Beyond Human Conversation

We explore efforts to communicate with other species, from plants and animals to extraterrestrial life.

Listen 52:09

Humans have long dreamed of communicating with other species, from plants and animals to extraterrestrial life — and now, thanks to new technology, scientists are gaining more insights at a faster pace. What can we expect in terms of breaking down that communication barrier? Will we be able to communicate, to understand what other forms of life are thinking and feeling?

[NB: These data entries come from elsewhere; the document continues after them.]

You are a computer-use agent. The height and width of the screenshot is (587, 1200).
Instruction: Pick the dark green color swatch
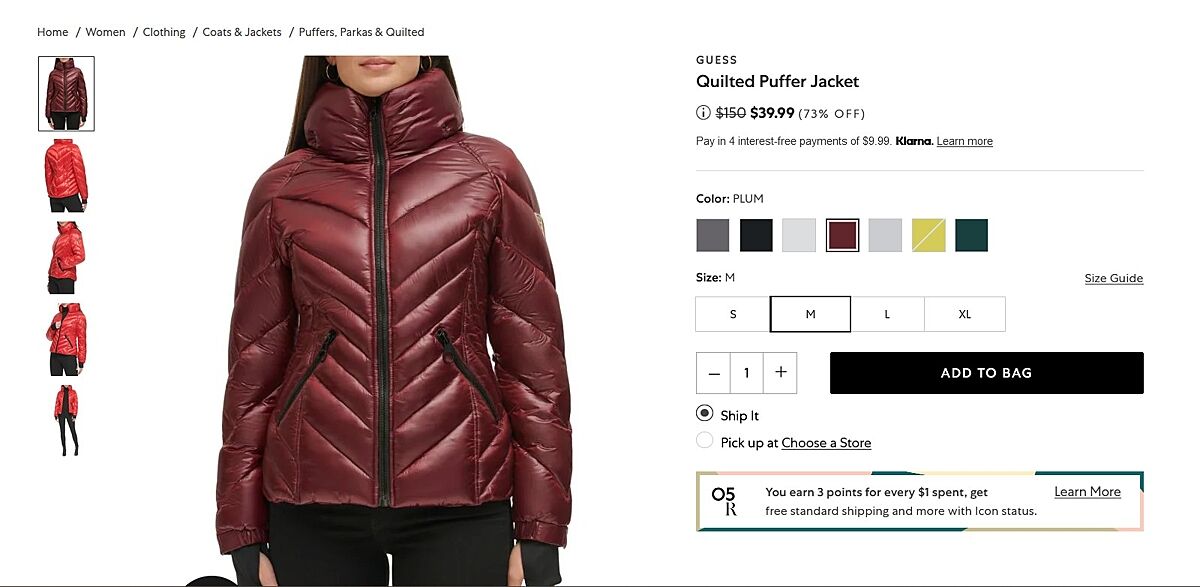pyautogui.click(x=971, y=235)
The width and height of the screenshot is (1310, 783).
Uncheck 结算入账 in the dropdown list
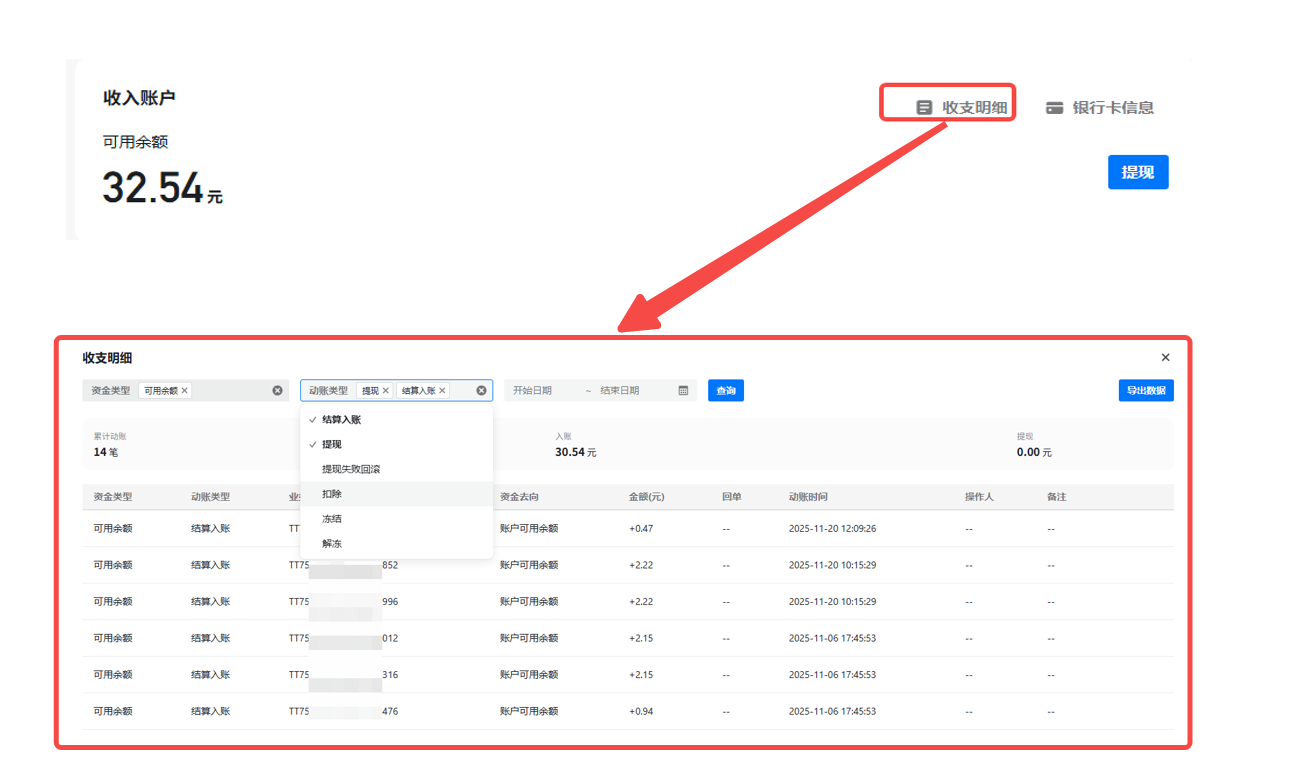(x=341, y=420)
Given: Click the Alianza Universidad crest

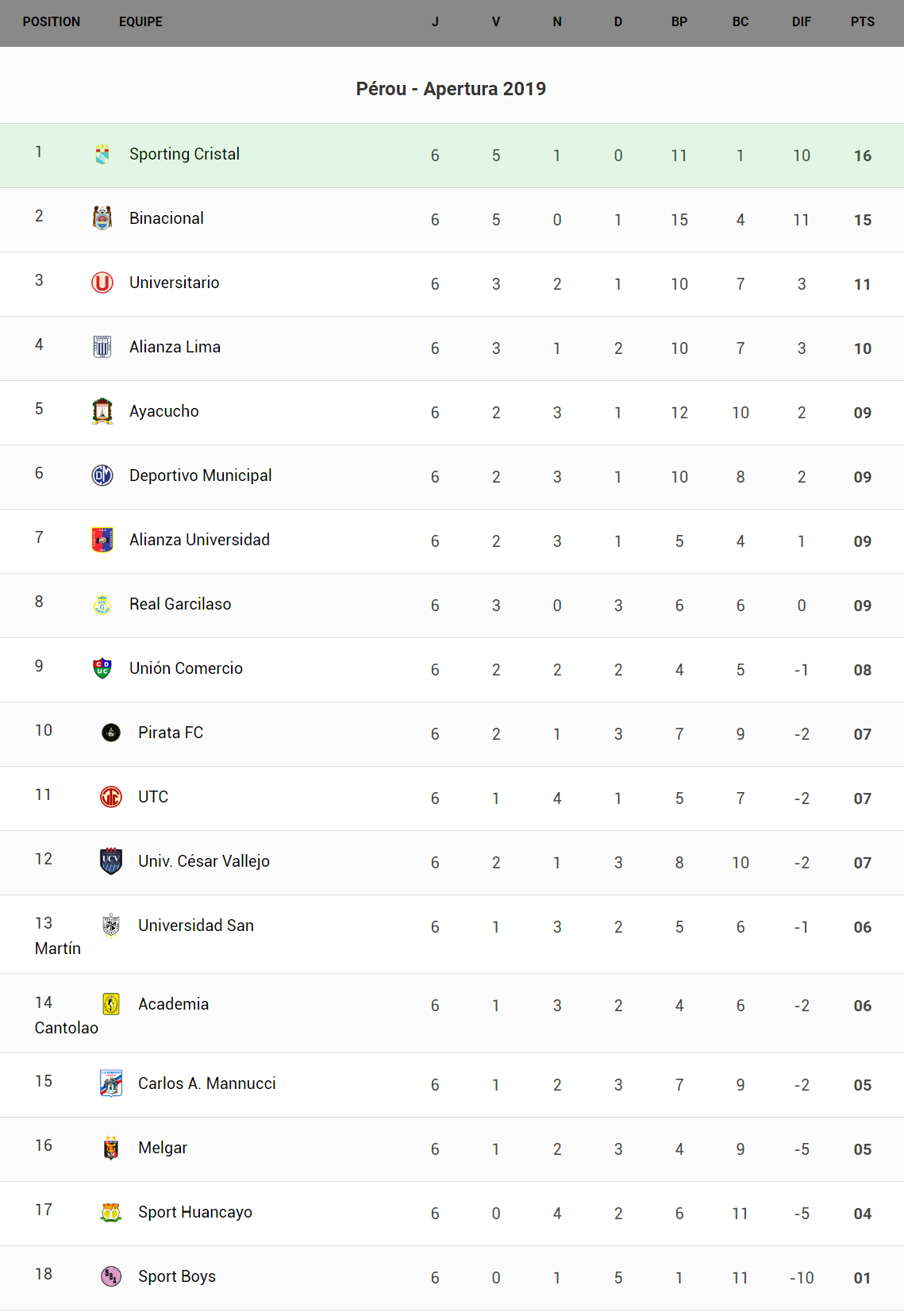Looking at the screenshot, I should [102, 540].

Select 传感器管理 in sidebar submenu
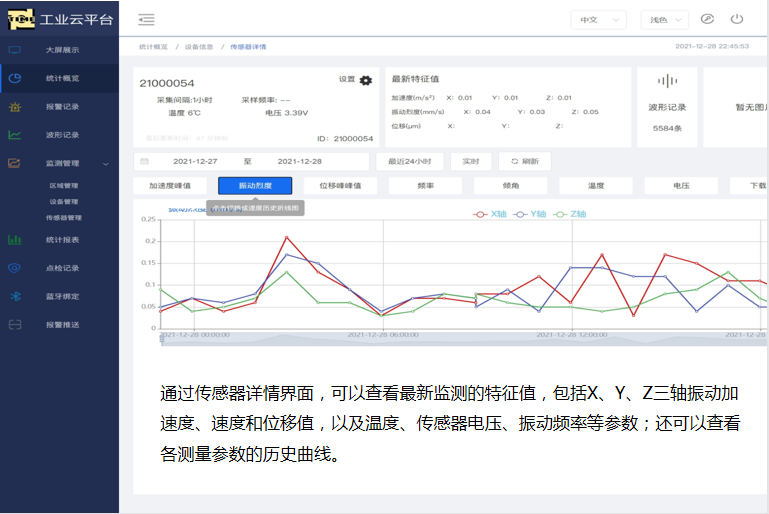[63, 217]
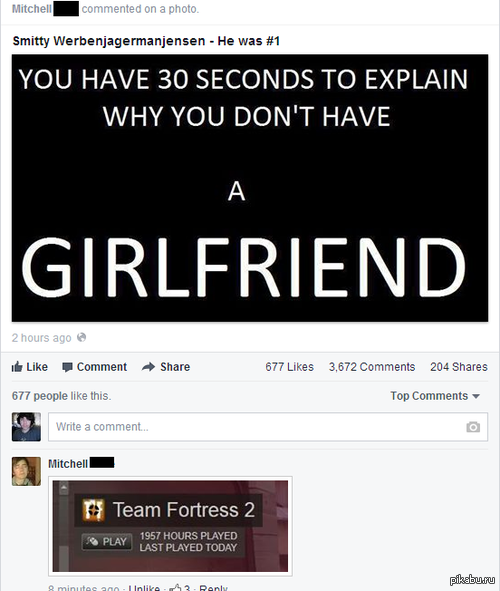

On this episode, we explore vastly different efforts to bridge the communication gap. We hear stories about scientists who are using AI to decode animal communication, how SETI scientists go about their search for extraterrestrial intelligence, and one man who claims to have found a way to help plants make music.

ALSO HEARD:

  • Host Maiken Scott meets Amber Guzzi’s talkative macaw named Baby, in hopes of having a human-animal conversation … but things don’t go as planned.
  • We talk with Gavin Steingo, a professor of music at Princeton University, about past efforts to communicate with animals, from a “talking” horse named Clever Hans to an orchestral concert aimed at elephants, along with what both drives and limits those attempts. Steingo’s new book is called “Interspecies Communication: Sound and Music Beyond Humanity.”
  • The desire to de-code animal language is often fueled by an appreciation for them. Author and naturalist Sy Montgomery tells us how she came to better understand her flock of chickens. Her new book is, “What the Chicken Knows: A New Appreciation for the World’s Most Familiar Bird.” 
  • Sofia Sheikh, an astrobiologist and researcher with the SETI Institute in California, describes her work searching the skies for a different kind of “language”: a specific band of radio signals that can only be produced by humans — or other intelligent life.
  • You’ve heard of people singing to their plants — but what if those plants could sing back? That’s what musician Tom Wall claims to have enabled with a device that he says is capable of transforming plants’ electrical impulses into music. This story was originally reported by Michael Livingston for the Points North podcast from Interlochen Public Media.